The Atlanta Journal-Constitution
Progressives seek to triple plan’s housing commitment
Top liberal lawmakers unveiled legislation Monday that would pour more than $100 billion over a decade into modernizing the public housing system and starting a transition to renewable energy, as progressives seek to prod President Joe Biden to expand his far-reaching infrastructure plan.
The legislation, led by Sen. Bernie Sanders, I-vermont, and Rep. Alexandria Ocasio-cortez, D-new York, is the first of multiple proposals from progressives who are trying to shape the president’s $2.3 trillion package, which Biden has said aims both to overhaul infrastructure and to address climate change and economic inequities.
Its proponents estimate that it would invest at least triple the amount that Biden has proposed to tackle a large backlog of improvements to the nation’s aging public housing system.
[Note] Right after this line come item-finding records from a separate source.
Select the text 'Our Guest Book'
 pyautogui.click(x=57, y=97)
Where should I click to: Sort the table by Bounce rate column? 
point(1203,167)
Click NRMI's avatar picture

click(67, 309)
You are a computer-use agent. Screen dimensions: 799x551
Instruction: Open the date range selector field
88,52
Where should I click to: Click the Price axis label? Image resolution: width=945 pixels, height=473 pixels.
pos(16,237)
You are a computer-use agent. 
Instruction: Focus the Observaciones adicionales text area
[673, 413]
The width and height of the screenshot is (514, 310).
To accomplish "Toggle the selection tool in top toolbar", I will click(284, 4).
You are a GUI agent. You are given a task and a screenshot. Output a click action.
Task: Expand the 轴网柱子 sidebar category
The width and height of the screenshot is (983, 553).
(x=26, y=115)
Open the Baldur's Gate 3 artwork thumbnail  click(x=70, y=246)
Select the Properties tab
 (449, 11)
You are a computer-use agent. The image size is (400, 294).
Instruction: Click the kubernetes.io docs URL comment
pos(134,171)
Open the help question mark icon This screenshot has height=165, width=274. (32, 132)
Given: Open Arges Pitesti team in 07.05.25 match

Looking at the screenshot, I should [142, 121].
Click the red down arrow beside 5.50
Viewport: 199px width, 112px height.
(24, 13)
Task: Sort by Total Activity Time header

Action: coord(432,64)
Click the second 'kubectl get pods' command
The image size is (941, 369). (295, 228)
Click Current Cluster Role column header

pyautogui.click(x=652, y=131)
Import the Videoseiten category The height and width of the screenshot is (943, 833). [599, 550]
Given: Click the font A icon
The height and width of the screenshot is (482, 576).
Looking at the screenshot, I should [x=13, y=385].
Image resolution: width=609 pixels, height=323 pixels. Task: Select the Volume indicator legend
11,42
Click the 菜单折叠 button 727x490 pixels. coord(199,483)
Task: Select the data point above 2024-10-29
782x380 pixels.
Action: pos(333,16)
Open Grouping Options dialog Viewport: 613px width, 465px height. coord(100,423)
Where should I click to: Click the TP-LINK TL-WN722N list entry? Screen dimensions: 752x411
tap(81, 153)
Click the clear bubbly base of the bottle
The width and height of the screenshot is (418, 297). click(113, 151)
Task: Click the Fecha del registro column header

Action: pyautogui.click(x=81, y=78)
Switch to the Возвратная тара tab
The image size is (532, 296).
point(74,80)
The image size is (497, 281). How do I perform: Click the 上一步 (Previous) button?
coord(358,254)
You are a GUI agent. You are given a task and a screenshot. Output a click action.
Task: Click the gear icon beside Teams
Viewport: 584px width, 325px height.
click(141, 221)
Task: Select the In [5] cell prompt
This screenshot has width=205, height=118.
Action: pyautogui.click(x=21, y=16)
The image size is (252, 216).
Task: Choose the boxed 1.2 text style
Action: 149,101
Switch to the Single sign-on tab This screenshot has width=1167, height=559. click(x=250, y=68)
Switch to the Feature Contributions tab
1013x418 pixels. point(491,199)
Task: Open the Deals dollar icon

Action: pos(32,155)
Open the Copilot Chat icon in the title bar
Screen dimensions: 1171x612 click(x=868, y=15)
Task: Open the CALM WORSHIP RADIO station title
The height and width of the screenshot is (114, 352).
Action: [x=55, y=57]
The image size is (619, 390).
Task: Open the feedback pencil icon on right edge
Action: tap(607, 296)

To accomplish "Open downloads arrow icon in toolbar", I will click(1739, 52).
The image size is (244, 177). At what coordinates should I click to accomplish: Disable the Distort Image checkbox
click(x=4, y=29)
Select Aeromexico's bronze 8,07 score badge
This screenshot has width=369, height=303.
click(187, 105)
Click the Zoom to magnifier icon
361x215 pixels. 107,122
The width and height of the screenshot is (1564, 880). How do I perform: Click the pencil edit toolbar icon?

The proposal, called the Green New Deal for Public Housing Act, is a prong of the broader climate platform that Ocasio-cortez and others have long pushed to help the United States wean itself from fossil fuels. It would repeal limitations on the construction of public housing and create grant programs to ensure improvements that not only address unsafe and aging housing, but reduce carbon emissions.
To qualify for the grants, recipients would have to adhere to strong labor standards, such as protection of collective bargaining rights and the use of American manufacturing and products. The legislation would also fund tenant protection vouchers for displaced residents and create apprenticeship programs for residents.